Профессор на мгновение замер с недонесенным до рта кусочком стейка. Меня пронзил жуткий, абсолютно пустой взгляд, словно там, внутри, внезапно никого не осталось.
- Это... Действительно было бы нежелательно. Но благодаря вашей клятве мы будем уверены, что это не злой умысел. Волхов, допивайте своё молоко и ешьте спокойно. Вас в любом случае оставят в живых и даже при памяти.
- Потому что у меня клятва о неразглашении?
- Потому что Орден Золотой розы поднимет крик, и от Фогруфа останутся лишь воспоминания. Как и от репутации Аунфлаев.

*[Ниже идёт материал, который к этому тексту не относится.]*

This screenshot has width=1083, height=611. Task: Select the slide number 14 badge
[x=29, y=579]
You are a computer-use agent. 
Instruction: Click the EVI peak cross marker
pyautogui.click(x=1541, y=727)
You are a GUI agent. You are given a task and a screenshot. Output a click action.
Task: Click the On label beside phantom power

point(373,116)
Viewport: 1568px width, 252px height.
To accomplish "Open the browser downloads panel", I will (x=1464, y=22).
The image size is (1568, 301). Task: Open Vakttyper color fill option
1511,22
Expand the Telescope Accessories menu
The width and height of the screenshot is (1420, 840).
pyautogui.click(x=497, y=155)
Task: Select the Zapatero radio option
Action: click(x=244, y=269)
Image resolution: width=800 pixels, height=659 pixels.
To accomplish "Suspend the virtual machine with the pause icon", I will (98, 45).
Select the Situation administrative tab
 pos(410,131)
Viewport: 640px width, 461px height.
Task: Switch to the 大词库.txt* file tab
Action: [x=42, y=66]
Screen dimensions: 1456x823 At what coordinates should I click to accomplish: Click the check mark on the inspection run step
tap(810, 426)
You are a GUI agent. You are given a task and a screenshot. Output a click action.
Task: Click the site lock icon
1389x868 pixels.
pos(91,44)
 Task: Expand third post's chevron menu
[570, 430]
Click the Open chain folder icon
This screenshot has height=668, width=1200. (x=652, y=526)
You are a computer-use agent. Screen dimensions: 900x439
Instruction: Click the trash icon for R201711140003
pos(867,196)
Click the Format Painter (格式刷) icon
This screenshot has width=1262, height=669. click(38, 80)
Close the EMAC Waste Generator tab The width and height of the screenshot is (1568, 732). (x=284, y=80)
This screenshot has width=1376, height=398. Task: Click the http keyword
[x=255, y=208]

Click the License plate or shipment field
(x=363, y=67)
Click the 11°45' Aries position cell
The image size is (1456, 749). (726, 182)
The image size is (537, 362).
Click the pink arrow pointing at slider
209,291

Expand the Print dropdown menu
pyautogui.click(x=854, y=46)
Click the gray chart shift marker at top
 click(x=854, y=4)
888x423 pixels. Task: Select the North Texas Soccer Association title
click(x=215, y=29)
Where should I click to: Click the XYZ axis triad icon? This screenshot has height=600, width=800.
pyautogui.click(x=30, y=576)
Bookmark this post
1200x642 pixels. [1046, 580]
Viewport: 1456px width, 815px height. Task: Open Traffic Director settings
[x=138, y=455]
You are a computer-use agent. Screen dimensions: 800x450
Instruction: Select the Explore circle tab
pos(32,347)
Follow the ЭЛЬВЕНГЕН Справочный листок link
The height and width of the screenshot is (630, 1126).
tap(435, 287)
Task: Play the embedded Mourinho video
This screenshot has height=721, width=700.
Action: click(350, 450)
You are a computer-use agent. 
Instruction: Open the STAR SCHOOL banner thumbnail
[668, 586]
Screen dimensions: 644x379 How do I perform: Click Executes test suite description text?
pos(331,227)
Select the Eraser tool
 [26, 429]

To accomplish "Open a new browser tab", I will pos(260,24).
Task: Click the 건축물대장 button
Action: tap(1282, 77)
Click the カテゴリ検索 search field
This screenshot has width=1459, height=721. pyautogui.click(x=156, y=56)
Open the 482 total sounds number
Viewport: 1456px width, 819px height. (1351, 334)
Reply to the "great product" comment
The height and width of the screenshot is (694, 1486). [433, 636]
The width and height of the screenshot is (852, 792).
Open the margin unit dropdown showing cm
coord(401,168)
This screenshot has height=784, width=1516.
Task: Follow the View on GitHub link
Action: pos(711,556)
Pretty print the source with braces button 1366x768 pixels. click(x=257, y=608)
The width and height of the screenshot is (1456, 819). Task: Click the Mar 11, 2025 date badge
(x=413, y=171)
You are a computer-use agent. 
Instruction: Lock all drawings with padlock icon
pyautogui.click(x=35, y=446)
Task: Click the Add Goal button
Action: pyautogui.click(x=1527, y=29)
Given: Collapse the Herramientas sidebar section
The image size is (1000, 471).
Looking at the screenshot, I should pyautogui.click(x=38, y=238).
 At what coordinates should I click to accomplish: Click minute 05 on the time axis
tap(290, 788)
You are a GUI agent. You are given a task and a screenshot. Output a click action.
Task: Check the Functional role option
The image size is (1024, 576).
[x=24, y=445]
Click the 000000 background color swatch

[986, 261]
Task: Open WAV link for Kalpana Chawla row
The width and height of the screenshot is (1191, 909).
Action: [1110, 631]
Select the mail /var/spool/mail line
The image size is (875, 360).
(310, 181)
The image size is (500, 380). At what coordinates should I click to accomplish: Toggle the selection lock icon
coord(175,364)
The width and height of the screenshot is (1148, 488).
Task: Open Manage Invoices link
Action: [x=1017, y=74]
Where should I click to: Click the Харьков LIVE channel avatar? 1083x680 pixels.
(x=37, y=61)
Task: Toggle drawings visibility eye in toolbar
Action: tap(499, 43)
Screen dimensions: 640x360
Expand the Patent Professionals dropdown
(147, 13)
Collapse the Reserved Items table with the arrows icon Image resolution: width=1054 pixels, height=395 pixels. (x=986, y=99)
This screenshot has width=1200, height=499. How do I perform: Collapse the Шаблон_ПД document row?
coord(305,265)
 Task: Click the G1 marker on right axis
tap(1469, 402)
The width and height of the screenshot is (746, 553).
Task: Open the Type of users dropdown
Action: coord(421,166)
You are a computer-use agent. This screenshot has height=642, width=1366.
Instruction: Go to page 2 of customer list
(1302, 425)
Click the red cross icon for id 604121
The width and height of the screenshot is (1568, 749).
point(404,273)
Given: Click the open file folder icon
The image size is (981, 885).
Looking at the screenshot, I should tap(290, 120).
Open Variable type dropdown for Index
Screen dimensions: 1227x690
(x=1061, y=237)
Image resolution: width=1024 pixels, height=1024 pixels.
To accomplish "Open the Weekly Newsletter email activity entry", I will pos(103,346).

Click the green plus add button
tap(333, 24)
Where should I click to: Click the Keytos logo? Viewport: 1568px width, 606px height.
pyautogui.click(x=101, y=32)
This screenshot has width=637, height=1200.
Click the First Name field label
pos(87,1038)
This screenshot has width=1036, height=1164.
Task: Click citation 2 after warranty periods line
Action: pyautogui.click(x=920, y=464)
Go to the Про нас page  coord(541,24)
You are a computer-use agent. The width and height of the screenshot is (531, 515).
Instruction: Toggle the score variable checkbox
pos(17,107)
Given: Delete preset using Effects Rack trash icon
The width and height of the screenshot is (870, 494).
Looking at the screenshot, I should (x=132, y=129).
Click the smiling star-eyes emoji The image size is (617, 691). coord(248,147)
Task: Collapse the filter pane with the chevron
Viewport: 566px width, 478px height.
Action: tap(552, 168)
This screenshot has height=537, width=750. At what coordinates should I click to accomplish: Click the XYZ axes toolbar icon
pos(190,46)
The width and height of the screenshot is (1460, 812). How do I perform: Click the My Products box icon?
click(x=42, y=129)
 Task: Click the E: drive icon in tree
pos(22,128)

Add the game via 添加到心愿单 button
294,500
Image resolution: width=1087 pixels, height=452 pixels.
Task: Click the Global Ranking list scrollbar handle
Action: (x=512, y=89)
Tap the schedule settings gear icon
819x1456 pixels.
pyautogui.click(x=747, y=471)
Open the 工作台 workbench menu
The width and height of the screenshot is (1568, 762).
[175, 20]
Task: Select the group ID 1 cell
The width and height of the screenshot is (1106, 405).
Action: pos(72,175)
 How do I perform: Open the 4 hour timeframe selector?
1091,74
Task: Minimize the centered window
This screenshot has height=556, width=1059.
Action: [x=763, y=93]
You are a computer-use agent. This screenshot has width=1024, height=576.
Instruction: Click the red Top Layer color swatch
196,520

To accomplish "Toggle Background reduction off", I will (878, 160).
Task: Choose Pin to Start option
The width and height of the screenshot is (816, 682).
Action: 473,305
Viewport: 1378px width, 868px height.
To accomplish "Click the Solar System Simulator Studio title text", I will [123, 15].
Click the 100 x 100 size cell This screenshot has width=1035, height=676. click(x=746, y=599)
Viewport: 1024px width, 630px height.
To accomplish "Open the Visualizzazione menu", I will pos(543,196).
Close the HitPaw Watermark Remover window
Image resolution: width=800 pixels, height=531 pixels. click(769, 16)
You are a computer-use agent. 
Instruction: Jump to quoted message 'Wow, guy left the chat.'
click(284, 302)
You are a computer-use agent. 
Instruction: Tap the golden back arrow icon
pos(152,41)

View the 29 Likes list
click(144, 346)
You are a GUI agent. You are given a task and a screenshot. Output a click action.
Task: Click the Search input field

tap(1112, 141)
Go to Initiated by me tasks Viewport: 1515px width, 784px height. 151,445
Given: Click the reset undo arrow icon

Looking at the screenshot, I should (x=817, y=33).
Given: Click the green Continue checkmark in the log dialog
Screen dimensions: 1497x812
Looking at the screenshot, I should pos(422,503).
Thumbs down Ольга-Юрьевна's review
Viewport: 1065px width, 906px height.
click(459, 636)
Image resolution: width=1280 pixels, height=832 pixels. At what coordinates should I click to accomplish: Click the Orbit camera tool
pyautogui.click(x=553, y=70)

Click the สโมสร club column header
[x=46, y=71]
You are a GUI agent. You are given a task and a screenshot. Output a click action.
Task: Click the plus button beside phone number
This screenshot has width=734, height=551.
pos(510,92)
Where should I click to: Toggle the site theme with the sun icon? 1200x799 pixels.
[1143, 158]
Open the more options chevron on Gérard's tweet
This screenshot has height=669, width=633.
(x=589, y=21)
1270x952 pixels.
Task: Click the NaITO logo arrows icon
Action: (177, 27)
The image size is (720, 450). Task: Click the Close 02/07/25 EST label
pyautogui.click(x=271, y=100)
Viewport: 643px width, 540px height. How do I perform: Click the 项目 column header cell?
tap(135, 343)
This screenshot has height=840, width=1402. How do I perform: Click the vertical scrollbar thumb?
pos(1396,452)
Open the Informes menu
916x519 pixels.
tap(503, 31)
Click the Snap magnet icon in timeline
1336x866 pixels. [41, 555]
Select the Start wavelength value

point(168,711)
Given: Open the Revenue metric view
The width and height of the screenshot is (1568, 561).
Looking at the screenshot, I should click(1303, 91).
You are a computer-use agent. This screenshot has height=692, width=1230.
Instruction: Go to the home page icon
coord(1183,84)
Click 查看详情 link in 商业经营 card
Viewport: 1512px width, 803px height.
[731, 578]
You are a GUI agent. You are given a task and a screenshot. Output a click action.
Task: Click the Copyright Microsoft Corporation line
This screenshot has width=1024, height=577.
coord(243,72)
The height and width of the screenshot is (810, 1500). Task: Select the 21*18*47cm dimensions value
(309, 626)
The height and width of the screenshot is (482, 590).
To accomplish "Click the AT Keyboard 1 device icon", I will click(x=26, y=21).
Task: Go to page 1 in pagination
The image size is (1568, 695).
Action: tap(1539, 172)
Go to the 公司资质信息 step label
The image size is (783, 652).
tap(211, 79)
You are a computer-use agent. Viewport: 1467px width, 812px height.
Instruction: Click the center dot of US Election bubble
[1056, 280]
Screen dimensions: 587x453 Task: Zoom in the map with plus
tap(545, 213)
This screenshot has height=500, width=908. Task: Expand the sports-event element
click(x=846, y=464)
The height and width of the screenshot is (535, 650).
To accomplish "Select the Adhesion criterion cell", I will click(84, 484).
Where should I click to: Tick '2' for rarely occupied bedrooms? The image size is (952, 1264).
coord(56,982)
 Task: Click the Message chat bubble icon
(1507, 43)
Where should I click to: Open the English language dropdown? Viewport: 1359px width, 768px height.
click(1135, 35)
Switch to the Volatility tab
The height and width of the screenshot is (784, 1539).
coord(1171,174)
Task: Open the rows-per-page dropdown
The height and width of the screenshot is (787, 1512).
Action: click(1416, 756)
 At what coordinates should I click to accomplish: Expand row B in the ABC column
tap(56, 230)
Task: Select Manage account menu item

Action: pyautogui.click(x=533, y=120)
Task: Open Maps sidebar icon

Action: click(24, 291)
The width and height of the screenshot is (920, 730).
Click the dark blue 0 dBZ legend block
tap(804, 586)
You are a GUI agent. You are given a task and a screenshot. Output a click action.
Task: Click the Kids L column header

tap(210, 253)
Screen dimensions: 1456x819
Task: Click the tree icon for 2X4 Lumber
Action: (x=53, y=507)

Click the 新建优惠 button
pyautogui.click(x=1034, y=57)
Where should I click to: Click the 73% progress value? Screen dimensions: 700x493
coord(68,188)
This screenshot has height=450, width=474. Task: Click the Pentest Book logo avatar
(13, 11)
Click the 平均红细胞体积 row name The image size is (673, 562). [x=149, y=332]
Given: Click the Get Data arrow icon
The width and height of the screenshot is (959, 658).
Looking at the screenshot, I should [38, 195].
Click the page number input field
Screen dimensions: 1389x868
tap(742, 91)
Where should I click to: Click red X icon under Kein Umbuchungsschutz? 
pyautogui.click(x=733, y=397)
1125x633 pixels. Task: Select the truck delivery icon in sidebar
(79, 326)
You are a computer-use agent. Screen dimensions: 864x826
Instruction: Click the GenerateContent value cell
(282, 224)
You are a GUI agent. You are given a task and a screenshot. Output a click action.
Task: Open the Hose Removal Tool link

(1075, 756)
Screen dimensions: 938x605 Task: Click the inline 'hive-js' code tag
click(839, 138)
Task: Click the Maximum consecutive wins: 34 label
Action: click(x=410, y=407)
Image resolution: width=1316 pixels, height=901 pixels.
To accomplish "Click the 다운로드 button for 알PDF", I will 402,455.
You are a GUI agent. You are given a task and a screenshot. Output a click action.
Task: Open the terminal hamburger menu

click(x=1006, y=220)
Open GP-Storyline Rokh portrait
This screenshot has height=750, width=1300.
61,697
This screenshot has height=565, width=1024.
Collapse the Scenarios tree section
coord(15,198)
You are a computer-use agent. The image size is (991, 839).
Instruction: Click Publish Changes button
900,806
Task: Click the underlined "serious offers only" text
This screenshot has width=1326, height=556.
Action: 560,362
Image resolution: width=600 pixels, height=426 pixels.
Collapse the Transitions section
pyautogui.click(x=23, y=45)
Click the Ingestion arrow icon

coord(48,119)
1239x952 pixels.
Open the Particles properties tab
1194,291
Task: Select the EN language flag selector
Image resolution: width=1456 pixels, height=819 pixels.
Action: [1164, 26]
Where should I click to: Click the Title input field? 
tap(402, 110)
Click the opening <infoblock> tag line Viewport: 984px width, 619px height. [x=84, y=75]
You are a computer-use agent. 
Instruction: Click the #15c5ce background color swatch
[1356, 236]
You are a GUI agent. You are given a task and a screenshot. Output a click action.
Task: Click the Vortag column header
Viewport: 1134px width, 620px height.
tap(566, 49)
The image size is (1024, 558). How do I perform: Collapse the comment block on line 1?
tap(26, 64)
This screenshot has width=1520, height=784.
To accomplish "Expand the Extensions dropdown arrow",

- Спасибо, успокоили, сэр. Прям гора с плеч свалилась, - пробормотала я. – Я никогда никого не лечил от безумия. Это не моя специальность! А если у меня ничего не получится? А если я сделаю только хуже? И даже если получится… Сколько было в нашей истории случаев, что строителей, которые строили крепости с тайными ходами…
Неожиданно на макушку опустилась тяжёлая тёплая ладонь. Она неуверенно, как-то неумело провела до затылка. На мгновение пальцы зарылись в кудри, мягко надавили на кожу, и вниз по позвоночнику побежали мурашки. Я замерла на полуслове, как испуганный суслик, и ладонь тут же исчезла.
- Перестаньте забивать голову глупостями, Волхов, - невозмутимо сказал профессор. – Вы не строитель, а истинный целитель и уникальный специалист по человеческой магии. Вы связаны очень жёсткой клятвой, которая не позволит вам сказать ничего лишнего, даже если вы этого пожелаете. Вы ребёнок. И все эти преимущества вам прекрасно известны. Никто вас не убьёт. Вы ценнее живым.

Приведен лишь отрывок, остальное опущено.